| Source information |
————
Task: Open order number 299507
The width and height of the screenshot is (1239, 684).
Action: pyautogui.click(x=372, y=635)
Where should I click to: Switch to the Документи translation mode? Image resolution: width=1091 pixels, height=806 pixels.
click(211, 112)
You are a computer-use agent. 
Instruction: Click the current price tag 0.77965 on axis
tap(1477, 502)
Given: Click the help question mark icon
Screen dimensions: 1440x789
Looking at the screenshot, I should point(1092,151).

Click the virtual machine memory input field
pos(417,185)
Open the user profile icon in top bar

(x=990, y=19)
————
| Action item |
Give the records above again in full, keeping every character unchanged.

| Answer below |
Task: Open order number 299507
The width and height of the screenshot is (1239, 684).
Action: pyautogui.click(x=372, y=635)
Where should I click to: Switch to the Документи translation mode? Image resolution: width=1091 pixels, height=806 pixels.
click(211, 112)
You are a computer-use agent. 
Instruction: Click the current price tag 0.77965 on axis
tap(1477, 502)
Given: Click the help question mark icon
Screen dimensions: 1440x789
Looking at the screenshot, I should point(1092,151).

Click the virtual machine memory input field
pos(417,185)
Open the user profile icon in top bar

(x=990, y=19)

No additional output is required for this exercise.